*Work required*:
Each record below is to be reproduced without any change.

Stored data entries

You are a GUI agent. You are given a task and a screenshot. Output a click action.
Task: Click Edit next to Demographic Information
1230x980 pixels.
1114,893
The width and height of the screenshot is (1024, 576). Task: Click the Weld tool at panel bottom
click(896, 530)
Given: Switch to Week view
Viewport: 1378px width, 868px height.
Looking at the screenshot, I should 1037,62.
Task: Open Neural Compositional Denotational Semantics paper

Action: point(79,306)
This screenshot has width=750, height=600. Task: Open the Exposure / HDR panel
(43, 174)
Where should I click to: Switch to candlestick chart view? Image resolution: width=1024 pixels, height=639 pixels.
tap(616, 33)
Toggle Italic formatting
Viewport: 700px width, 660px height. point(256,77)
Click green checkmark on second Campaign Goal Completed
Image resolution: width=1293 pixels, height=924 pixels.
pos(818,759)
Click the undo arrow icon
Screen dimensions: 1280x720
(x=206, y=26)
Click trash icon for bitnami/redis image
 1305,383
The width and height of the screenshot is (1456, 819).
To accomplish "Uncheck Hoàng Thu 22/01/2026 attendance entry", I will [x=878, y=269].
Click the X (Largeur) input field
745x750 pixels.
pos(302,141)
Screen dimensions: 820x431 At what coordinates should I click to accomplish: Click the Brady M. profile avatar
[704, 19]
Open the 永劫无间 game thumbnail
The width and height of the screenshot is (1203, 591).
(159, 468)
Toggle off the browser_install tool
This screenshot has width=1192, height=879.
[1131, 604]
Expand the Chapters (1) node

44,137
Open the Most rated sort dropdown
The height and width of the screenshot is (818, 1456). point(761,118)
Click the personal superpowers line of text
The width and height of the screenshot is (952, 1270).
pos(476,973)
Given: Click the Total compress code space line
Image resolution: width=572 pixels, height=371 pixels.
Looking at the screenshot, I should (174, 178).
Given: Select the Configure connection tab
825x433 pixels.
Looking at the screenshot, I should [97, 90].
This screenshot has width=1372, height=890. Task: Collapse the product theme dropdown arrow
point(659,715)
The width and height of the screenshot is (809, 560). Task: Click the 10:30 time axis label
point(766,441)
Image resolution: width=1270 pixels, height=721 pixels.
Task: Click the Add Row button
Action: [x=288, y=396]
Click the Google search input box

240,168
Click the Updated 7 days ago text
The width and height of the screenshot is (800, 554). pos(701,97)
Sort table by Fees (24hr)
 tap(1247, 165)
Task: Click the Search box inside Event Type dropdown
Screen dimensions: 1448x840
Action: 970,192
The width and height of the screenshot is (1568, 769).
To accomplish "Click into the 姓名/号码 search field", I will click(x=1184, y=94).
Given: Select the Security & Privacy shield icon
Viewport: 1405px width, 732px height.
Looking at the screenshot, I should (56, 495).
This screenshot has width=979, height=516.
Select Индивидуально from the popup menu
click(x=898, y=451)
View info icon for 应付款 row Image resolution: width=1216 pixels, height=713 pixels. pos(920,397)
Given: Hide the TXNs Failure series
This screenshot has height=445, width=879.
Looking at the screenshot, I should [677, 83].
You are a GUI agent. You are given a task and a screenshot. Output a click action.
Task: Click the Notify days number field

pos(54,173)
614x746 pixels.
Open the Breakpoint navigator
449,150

*Result of this task*:
You are a GUI agent. You are given a task and a screenshot. Output a click action.
Task: Click Edit next to Demographic Information
1230x980 pixels.
1114,893
The width and height of the screenshot is (1024, 576). Task: Click the Weld tool at panel bottom
click(896, 530)
Given: Switch to Week view
Viewport: 1378px width, 868px height.
Looking at the screenshot, I should 1037,62.
Task: Open Neural Compositional Denotational Semantics paper

Action: point(79,306)
This screenshot has width=750, height=600. Task: Open the Exposure / HDR panel
(43, 174)
Where should I click to: Switch to candlestick chart view? Image resolution: width=1024 pixels, height=639 pixels.
tap(616, 33)
Toggle Italic formatting
Viewport: 700px width, 660px height. point(256,77)
Click green checkmark on second Campaign Goal Completed
Image resolution: width=1293 pixels, height=924 pixels.
pos(818,759)
Click the undo arrow icon
Screen dimensions: 1280x720
(x=206, y=26)
Click trash icon for bitnami/redis image
 1305,383
The width and height of the screenshot is (1456, 819).
To accomplish "Uncheck Hoàng Thu 22/01/2026 attendance entry", I will [x=878, y=269].
Click the X (Largeur) input field
745x750 pixels.
pos(302,141)
Screen dimensions: 820x431 At what coordinates should I click to accomplish: Click the Brady M. profile avatar
[704, 19]
Open the 永劫无间 game thumbnail
The width and height of the screenshot is (1203, 591).
(159, 468)
Toggle off the browser_install tool
This screenshot has width=1192, height=879.
[1131, 604]
Expand the Chapters (1) node

44,137
Open the Most rated sort dropdown
The height and width of the screenshot is (818, 1456). point(761,118)
Click the personal superpowers line of text
The width and height of the screenshot is (952, 1270).
pos(476,973)
Given: Click the Total compress code space line
Image resolution: width=572 pixels, height=371 pixels.
Looking at the screenshot, I should (174, 178).
Given: Select the Configure connection tab
825x433 pixels.
Looking at the screenshot, I should [97, 90].
This screenshot has width=1372, height=890. Task: Collapse the product theme dropdown arrow
point(659,715)
The width and height of the screenshot is (809, 560). Task: Click the 10:30 time axis label
point(766,441)
Image resolution: width=1270 pixels, height=721 pixels.
Task: Click the Add Row button
Action: [x=288, y=396]
Click the Google search input box

240,168
Click the Updated 7 days ago text
The width and height of the screenshot is (800, 554). pos(701,97)
Sort table by Fees (24hr)
 tap(1247, 165)
Task: Click the Search box inside Event Type dropdown
Screen dimensions: 1448x840
Action: 970,192
The width and height of the screenshot is (1568, 769).
To accomplish "Click into the 姓名/号码 search field", I will click(x=1184, y=94).
Given: Select the Security & Privacy shield icon
Viewport: 1405px width, 732px height.
Looking at the screenshot, I should (56, 495).
This screenshot has width=979, height=516.
Select Индивидуально from the popup menu
click(x=898, y=451)
View info icon for 应付款 row Image resolution: width=1216 pixels, height=713 pixels. pos(920,397)
Given: Hide the TXNs Failure series
This screenshot has height=445, width=879.
Looking at the screenshot, I should [677, 83].
You are a GUI agent. You are given a task and a screenshot. Output a click action.
Task: Click the Notify days number field

pos(54,173)
614x746 pixels.
Open the Breakpoint navigator
449,150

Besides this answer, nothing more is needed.